Томас Генри Кроксолл был впечатлен мыслями «А» о музыке в эссе «Непосредственные стадии эротики, или Музыкальная эротика». Кроксолл утверждает, что «музыкант должен воспринимать эссе серьезно, потому что оно заставляет думать, и думать достаточно усердно, чтобы выпрямить многие из своих идей; я имею в виду идеи не только об искусстве, но и о жизни», и продолжает обсуждать психологическую, экзистенциальную и музыкальную ценность работы. [83]
Рейнхольд Нибур подверг сомнению акценты Кьеркегора в его пастырском послании в конце «Или». Он написал следующее в 1949 году.

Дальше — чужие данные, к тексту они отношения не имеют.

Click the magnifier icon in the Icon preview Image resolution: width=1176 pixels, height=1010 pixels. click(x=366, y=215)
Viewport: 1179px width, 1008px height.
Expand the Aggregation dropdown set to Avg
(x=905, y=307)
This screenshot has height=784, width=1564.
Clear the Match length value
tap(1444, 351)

Тенденция современной культуры видеть только творческие возможности человеческой свободы заставляет христианскую оценку человеческой ситуации казаться болезненной по контрасту. Разве не болезнен Кьеркегор, даже христиане склонны спрашивать, когда он настаивает, что «перед Богом человек всегда неправ»? Разве такой акцент не затемняет творческие аспекты человеческой свободы? Разве не правда, что люди способны, увеличивая свободу, представлять себе больший мир и принимать ответственное отношение к более широкому кругу требований к своей совести? Отдает ли христианская вера должное, например, тому факту, что увеличивающаяся свобода поставила заповедь «возлюби ближнего своего, как самого себя», в более широкую систему отсчета, чем когда-либо прежде в истории? Разве не существенно, что мы достигли глобальной ситуации, в которой мы можем уничтожить себя и друг друга, если мы не сможем организовать новое глобальное «соседство» в надежное братство? [84]

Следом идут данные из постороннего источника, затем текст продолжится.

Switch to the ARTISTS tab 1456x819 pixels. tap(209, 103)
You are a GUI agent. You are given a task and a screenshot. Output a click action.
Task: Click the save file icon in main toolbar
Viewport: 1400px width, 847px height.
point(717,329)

Иоганнес Эдуард Холенберг написал биографию Сёрена Кьеркегора в 1954 году, и в этой книге он предположил, что « Дневник соблазнителя» был призван описать жизнь П. Л. Моллера, который позже (1845) написал статьи в «Корсаре», пагубные для характера Кьеркегора. [85] «Дневник соблазнителя» сам по себе является провокационной новеллой и был воспроизведен отдельно от «Или/Или» несколько раз. [86] [87] [88] [89] Джон Апдайк сказал о « Дневнике »: «В обширной литературе о любви « Дневник соблазнителя» является замысловатым курьёзом — лихорадочно интеллектуальной попыткой реконструировать эротическую неудачу как педагогический успех, рану, замаскированную под хвастовство». [89]
Многие авторы были заинтересованы в разделении эстетического, этического и религиозного, но, возможно, для Кьеркегора было важнее иметь возможность решать, когда одно из них становится доминирующим над двумя другими. Хенрик Стангеруп (1937–1998), датский писатель, написал три книги, чтобы проиллюстрировать три стадии существования Кьеркегора: « Дорога в Лагоа Санта» (1981) , которая была о зяте Кьеркегора Петере Вильгельме Лунде (этике), «Соблазнитель: Трудно умереть в Дьепе» (1985) , Педер Людвиг Мёллер был эстетом в этом романе, и «Брат Якоб» (1991) , который описывает Сёрена Кьеркегора как францисканского монаха . [90]
В наше время Either/Or получил новую жизнь как грандиозное философское произведение с публикацией книги Аласдера Макинтайра After Virtue (1981), где Макинтайр помещает Either/Or как попытку уловить дух Просвещения, изложенный Дэвидом Юмом и Иммануилом Кантом . After Virtue возродил Either/Or как важный этический текст в кантовском ключе, как упоминалось ранее. Хотя Макинтайр обвиняет Виктора Эремиту в том, что он не смог предоставить критерий для принятия этического образа жизни, многие ученые с тех пор ответили на обвинение Макинтайра в работе Kierkegaard After Macintyre . [62] [91]
Религиозные произведения, написанные под его собственным именем.